Exact match required.

criteria supports:

  • Comparison operators
  • Wildcards
  • Multiple rows (OR)
  • Multiple columns (AND)

Empty criteria → counts all non-blank values

DCOUNTA of an error in criteria → error returned

DCOUNTA of an error in database → error ignored

Common Errors and Fixes

DCOUNTA returns 0 unexpectedly

Cause:

  • Criteria labels don’t match database labels
  • Criteria misaligned
  • Field name misspelled
  • Criteria row blank

Fix:

  • Ensure labels match exactly
  • Ensure criteria range includes labels

Err:502 — Invalid argument

Occurs when:

  • field is invalid
  • database range malformed

Unexpected counts

Cause:

  • Blank cells vs empty strings
  • Criteria not applied

Fix:

  • Use LEN(field)>0 in criteria for strict non-blank detection

Best Practices

  • Use DCOUNTA when counting text + numbers
  • Use DCOUNT when counting numbers only
  • Keep criteria ranges small and clearly labeled
  • Use wildcards for flexible text matching
  • Use multiple criteria rows for OR logic
  • Use multiple criteria columns for AND logic
  • Use FILTER (modern Calc) for dynamic extraction
DCOUNTA is your mixed‑type counting engine — perfect for datasets where text, numbers, and logical values all matter.
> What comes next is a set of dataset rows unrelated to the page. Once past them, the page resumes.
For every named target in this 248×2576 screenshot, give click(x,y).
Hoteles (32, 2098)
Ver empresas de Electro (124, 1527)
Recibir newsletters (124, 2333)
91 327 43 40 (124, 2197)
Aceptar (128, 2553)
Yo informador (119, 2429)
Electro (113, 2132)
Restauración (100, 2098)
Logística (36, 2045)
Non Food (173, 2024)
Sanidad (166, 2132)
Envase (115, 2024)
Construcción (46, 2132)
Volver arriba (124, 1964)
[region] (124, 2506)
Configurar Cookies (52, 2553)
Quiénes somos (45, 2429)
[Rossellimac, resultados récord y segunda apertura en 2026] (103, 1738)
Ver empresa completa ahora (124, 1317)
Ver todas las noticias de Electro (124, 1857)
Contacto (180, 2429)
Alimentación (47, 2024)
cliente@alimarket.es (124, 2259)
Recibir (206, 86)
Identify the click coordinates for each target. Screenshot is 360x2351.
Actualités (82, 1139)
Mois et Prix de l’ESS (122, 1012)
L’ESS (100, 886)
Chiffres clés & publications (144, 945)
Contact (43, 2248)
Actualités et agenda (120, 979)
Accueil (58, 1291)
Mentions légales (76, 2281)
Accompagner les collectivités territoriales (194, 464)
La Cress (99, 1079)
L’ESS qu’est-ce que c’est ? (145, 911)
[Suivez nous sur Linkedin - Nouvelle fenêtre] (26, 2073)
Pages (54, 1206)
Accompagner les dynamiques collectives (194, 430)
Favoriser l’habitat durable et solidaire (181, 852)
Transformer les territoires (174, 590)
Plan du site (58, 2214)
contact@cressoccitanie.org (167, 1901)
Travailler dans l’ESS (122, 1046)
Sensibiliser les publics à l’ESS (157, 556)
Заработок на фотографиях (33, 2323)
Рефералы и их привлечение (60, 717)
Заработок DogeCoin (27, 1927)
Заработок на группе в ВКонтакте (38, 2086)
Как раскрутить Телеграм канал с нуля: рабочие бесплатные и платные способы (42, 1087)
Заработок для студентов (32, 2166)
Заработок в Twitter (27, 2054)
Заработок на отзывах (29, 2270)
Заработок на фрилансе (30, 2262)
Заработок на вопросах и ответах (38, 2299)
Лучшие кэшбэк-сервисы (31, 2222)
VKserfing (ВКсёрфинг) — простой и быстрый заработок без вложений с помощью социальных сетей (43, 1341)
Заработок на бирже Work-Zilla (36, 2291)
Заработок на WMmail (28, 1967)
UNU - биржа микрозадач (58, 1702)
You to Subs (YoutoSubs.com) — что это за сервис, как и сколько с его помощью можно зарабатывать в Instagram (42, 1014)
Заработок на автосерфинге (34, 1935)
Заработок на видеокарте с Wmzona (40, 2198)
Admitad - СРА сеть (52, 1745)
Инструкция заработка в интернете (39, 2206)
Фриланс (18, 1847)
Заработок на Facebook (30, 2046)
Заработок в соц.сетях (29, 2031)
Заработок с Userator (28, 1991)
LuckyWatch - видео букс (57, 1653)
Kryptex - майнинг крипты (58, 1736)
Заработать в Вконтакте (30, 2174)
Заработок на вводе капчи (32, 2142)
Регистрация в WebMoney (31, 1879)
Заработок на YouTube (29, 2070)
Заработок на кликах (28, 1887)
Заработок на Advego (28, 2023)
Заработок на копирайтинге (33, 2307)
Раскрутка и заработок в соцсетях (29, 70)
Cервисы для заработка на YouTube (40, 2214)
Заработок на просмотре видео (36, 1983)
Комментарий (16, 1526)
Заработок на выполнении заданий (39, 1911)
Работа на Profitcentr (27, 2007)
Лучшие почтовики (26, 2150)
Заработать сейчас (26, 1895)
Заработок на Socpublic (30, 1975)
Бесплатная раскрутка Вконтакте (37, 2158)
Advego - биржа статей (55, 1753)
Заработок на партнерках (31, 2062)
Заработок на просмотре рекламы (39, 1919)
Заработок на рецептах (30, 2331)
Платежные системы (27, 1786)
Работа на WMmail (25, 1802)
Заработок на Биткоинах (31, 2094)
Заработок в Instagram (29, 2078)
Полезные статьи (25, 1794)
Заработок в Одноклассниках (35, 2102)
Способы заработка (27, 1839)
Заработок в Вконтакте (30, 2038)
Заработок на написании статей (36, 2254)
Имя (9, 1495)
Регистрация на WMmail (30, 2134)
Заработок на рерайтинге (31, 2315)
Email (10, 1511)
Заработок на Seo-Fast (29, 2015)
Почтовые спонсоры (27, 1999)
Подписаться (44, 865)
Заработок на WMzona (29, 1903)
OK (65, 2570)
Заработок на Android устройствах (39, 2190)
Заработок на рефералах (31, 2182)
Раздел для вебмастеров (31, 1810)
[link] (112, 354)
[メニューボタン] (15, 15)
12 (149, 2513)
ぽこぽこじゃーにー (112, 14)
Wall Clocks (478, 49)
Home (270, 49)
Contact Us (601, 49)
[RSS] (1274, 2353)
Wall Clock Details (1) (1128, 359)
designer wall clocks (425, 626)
Related Patterns and Alternatives

  • Use DCOUNT to count numeric values only
  • Use COUNTIFS for simpler criteria without database structure
  • Use DSUM, DAVERAGE, DMAX, DMIN for aggregation
  • Use FILTER for dynamic row extraction
  • Use REGEX or TEXTAFTER for text-based criteria preprocessing

By mastering DCOUNTA and its companion database functions, you can build powerful, structured, and criteria-driven data workflows in LibreOffice Calc.